So this leaves corporate bond managers 'dancing while the music plays' yet fully aware that the market simply cannot bear the type of exit that will occur should reality ever seep back into the market's pricing (say by a fiscal shock?). As Dory would say "Just keep swimming..." as Bernanke has interfered with nature...

The markets are sending a clear signal to Washington that something of real substance must soon occur as risk is being completely mispriced as easy money flows to anything resembling yield and the unintended consequences of this.


Trailing PE: Shorter Term


Trailing PE versus Forward PE versus CAPE versus Real Inflation Adjusted PE10 versus .....

or when PEs aren't PEs.

Some outright hucksters still use the trick of comparing current P/E's based on "forecast" "operating" earnings with historical average P/E's based on total trailing earnings.

There is an unquestioned hope in central bank liquidity injections boasting the markets. Expectations are that earnings will still be OK and PEs will consequently expand further. The thinking on the street is that though Q3 earnings will likely be minus 1.9%, and Q4 earnings is being brought down from 15% to 10.2%, it still gives a 4.0% growth for 2012. That is higher than real GDP growth and suggests to them, PE's will expand, especially with the 2013 forecast at 11.8%. To some analysts it is a time to remain bullish. Unfortunately all that is priced in, along with a resolution to the year beginning US Fiscal Cliff. What is not priced in is the magnitude of the global slowdown, which simply won't allow for further PE expansion.


The PE Compression Shell Game

PE's are above average but trending lower. This is a sign of a Bear Market.

This Trend has been in place since 2000 when we believe the secular bear market, if viewed in real terms, began.

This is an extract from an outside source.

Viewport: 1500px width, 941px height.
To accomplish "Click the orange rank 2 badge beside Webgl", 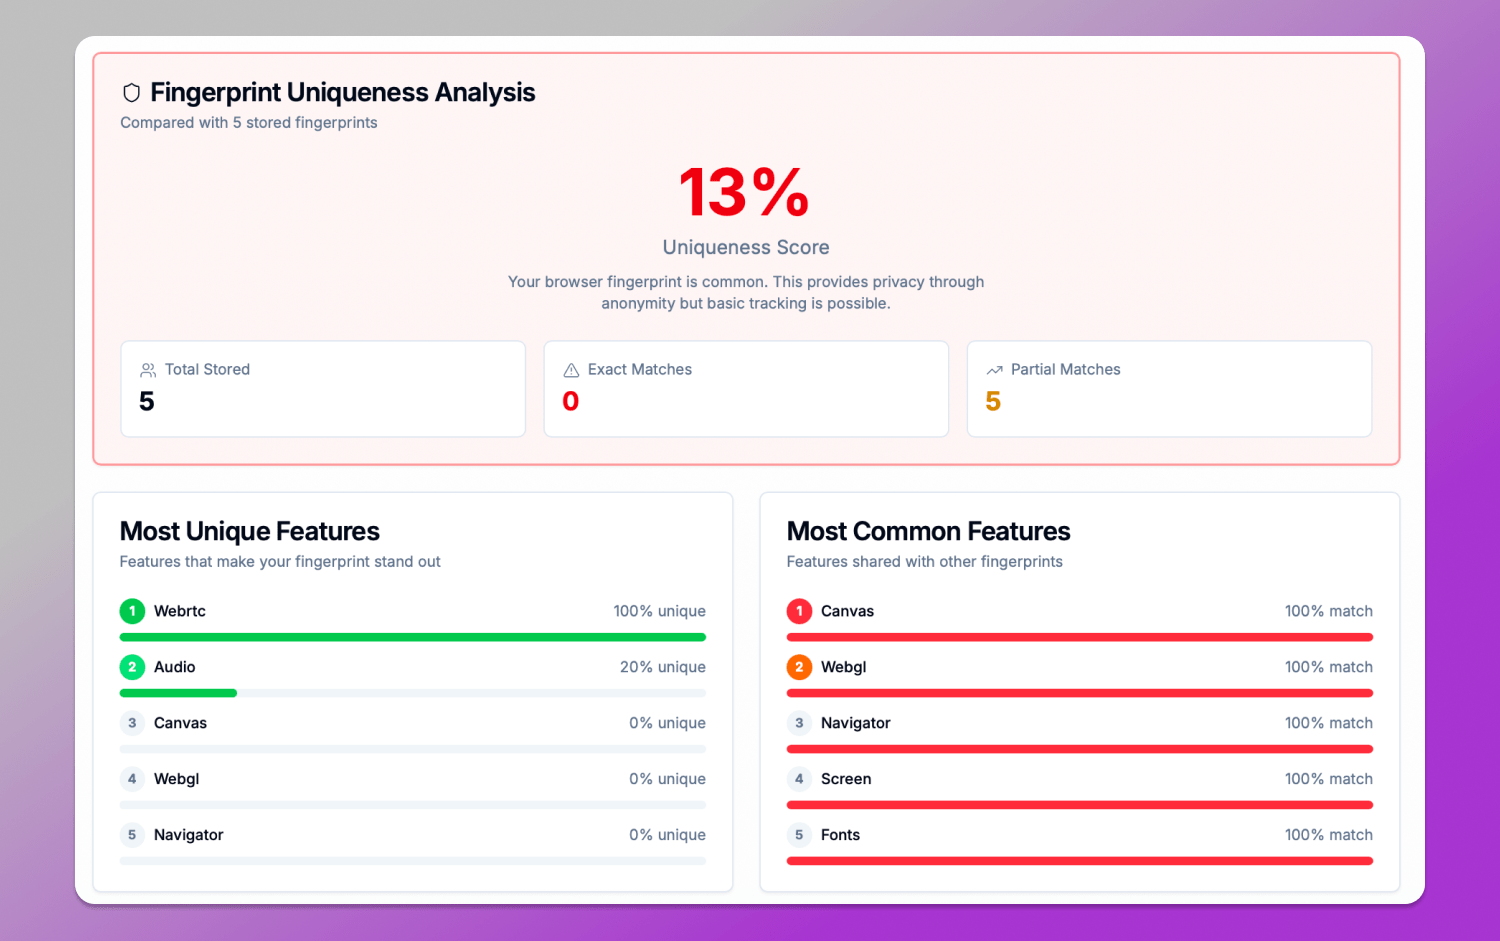I will [x=799, y=667].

Secular Bear Markets have Cyclical Bull markets within them which are not only evident by rising stock prices but also by rising PE ratios.

If stock prices rise and earnings lag then the PE signals that stocks are expensive relative to their earning power and other yields.

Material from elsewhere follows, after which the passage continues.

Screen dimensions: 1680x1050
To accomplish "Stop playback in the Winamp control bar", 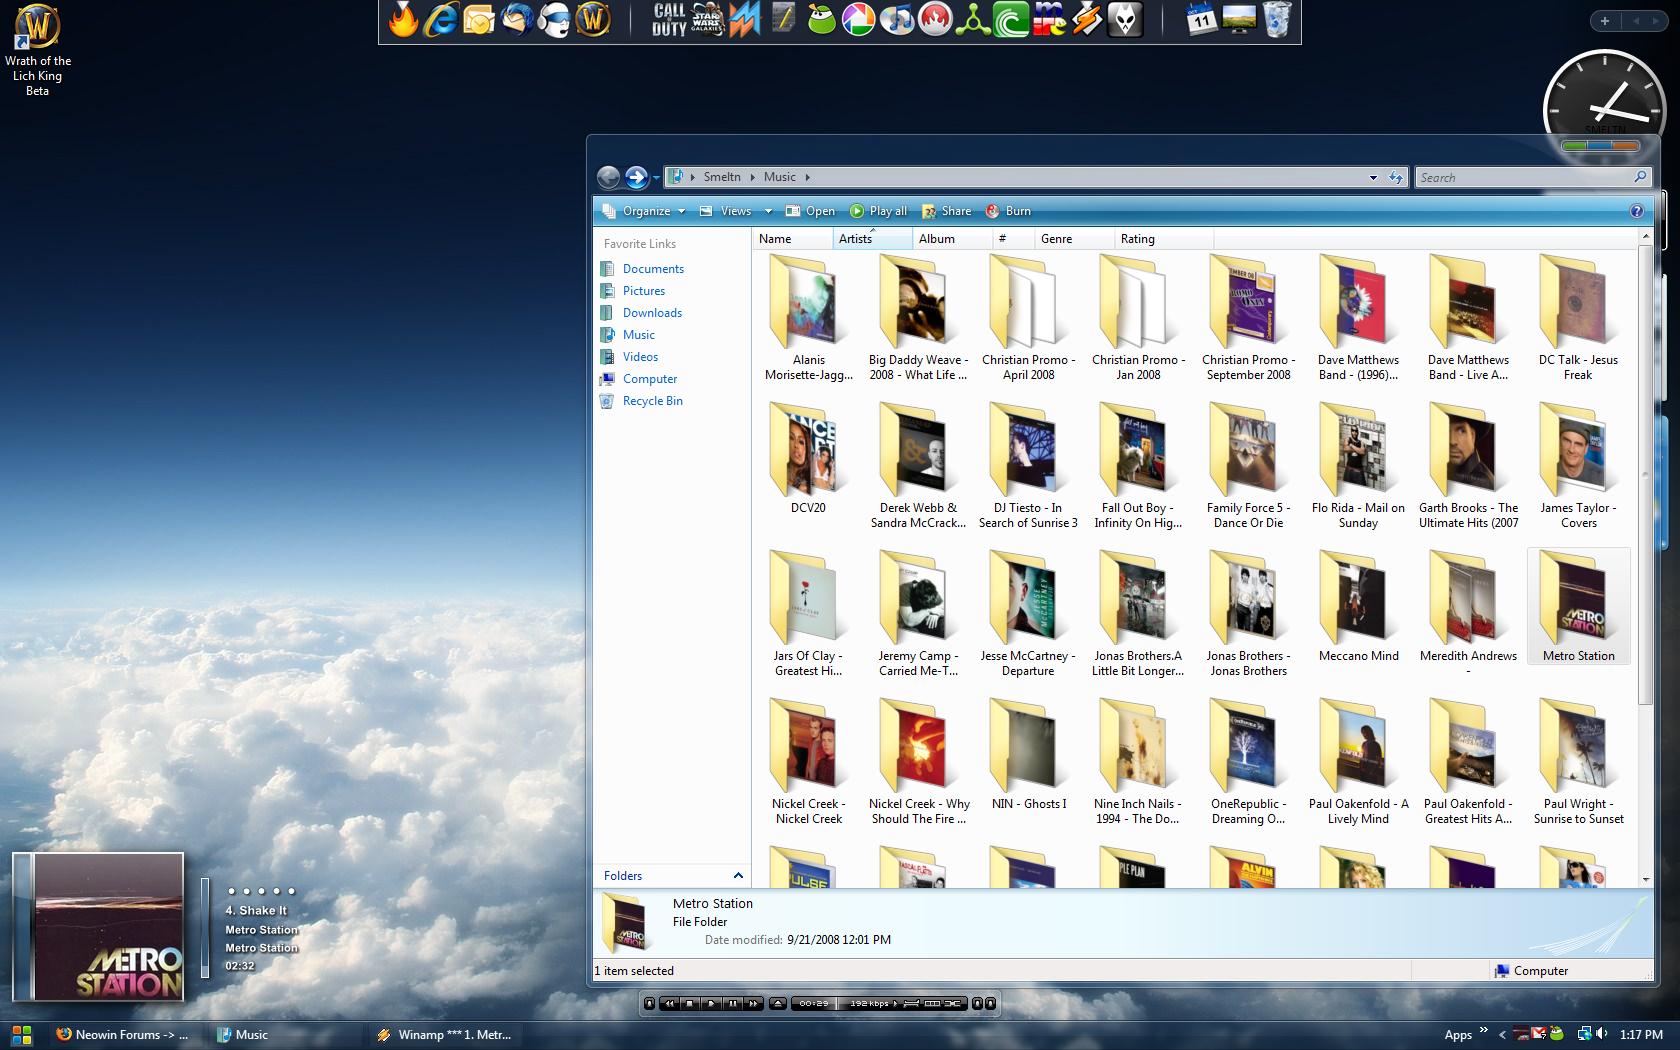I will click(689, 1003).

As simple as this sounds, it isn't! One reason is PE ratios can be calculated MANY different ways to prove any number of inconsistent views of valuations.

When PE's for example are 20, it means the for every dollar a stock earns it costs you 20 dollars to buy those earning capabilities. The yield therefore being 1/20 or 5%

The rule of 20 has been a good rule for stocks because bond yields as a competing asset class have approximated those yields over time. Therefore money would flow from the stock market to the bond market and vice versa.


The Rule of 20

The rule of 20 is based on the old rule of 18-22 that said a fair valuation PE multiple range for the market could be calculated by subtracting the expected inflation rate from 18 and 22 to come up with this PE range. Simplified, the rule of 20 takes the mid value between 18 and 22 (20) and subtracts the yield on the 10 year T-Note. The yield on the 10 year treasury is 2/3 to 3/4 determined by the market's expectations for inflation, making this a historically good proxy for inflation. The resulting plot serves as a valuation floor for the market. Over the last 25+ years, the forward PE on the market has closely tracked this plot and rarely trades below this multiple. Those instances that it has traded very far above this Rule of 20 multiple have proven to be good indications that the market was overvalued.


Fed Model

But what happens when competing yields from the bond market are held artificially low, for protracted periods and are then ASSURED to stay low for a SPECIFIC period of time, by the Federal Reserve?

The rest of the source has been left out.